#### About this exercise:
The response should be a precise copy of every entry.

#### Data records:
Start of Block

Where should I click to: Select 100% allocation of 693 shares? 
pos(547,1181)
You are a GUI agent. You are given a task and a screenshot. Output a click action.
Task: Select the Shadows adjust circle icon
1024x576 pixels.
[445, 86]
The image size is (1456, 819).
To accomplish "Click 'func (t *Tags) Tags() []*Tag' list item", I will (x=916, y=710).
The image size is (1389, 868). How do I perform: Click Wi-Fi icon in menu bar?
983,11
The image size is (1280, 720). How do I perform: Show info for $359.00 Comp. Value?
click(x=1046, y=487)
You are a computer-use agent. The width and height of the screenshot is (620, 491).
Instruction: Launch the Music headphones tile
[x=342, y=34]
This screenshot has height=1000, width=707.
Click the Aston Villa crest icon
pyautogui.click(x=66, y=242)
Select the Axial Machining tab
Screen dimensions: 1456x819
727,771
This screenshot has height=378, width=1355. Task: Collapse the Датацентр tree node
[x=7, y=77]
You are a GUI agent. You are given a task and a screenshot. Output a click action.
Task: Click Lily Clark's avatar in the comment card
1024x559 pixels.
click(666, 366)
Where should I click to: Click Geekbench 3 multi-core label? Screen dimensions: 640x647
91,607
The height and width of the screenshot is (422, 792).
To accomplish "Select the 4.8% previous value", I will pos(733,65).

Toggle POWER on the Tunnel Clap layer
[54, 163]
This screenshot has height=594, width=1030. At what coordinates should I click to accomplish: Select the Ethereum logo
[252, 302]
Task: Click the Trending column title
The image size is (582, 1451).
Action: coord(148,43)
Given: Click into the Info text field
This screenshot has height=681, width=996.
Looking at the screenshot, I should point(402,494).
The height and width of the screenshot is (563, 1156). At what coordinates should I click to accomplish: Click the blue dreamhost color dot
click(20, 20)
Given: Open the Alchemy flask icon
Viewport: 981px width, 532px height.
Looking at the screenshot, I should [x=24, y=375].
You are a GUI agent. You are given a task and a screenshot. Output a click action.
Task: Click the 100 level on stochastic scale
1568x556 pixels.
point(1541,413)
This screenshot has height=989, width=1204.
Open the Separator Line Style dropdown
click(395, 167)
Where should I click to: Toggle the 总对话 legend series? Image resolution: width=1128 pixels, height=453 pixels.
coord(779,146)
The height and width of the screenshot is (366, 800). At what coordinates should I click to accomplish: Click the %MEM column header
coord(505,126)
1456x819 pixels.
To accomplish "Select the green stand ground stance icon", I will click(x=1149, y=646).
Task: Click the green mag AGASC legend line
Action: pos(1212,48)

End of Block

#### Exercise result:
Where should I click to: Select 100% allocation of 693 shares? 
pos(547,1181)
You are a GUI agent. You are given a task and a screenshot. Output a click action.
Task: Select the Shadows adjust circle icon
1024x576 pixels.
[445, 86]
The image size is (1456, 819).
To accomplish "Click 'func (t *Tags) Tags() []*Tag' list item", I will (x=916, y=710).
The image size is (1389, 868). How do I perform: Click Wi-Fi icon in menu bar?
983,11
The image size is (1280, 720). How do I perform: Show info for $359.00 Comp. Value?
click(x=1046, y=487)
You are a computer-use agent. The width and height of the screenshot is (620, 491).
Instruction: Launch the Music headphones tile
[x=342, y=34]
This screenshot has height=1000, width=707.
Click the Aston Villa crest icon
pyautogui.click(x=66, y=242)
Select the Axial Machining tab
Screen dimensions: 1456x819
727,771
This screenshot has height=378, width=1355. Task: Collapse the Датацентр tree node
[x=7, y=77]
You are a GUI agent. You are given a task and a screenshot. Output a click action.
Task: Click Lily Clark's avatar in the comment card
1024x559 pixels.
click(666, 366)
Where should I click to: Click Geekbench 3 multi-core label? Screen dimensions: 640x647
91,607
The height and width of the screenshot is (422, 792).
To accomplish "Select the 4.8% previous value", I will pos(733,65).

Toggle POWER on the Tunnel Clap layer
[54, 163]
This screenshot has height=594, width=1030. At what coordinates should I click to accomplish: Select the Ethereum logo
[252, 302]
Task: Click the Trending column title
The image size is (582, 1451).
Action: coord(148,43)
Given: Click into the Info text field
This screenshot has height=681, width=996.
Looking at the screenshot, I should point(402,494).
The height and width of the screenshot is (563, 1156). At what coordinates should I click to accomplish: Click the blue dreamhost color dot
click(20, 20)
Given: Open the Alchemy flask icon
Viewport: 981px width, 532px height.
Looking at the screenshot, I should [x=24, y=375].
You are a GUI agent. You are given a task and a screenshot. Output a click action.
Task: Click the 100 level on stochastic scale
1568x556 pixels.
point(1541,413)
This screenshot has height=989, width=1204.
Open the Separator Line Style dropdown
click(395, 167)
Where should I click to: Toggle the 总对话 legend series? Image resolution: width=1128 pixels, height=453 pixels.
coord(779,146)
The height and width of the screenshot is (366, 800). At what coordinates should I click to accomplish: Click the %MEM column header
coord(505,126)
1456x819 pixels.
To accomplish "Select the green stand ground stance icon", I will click(x=1149, y=646).
Task: Click the green mag AGASC legend line
Action: pos(1212,48)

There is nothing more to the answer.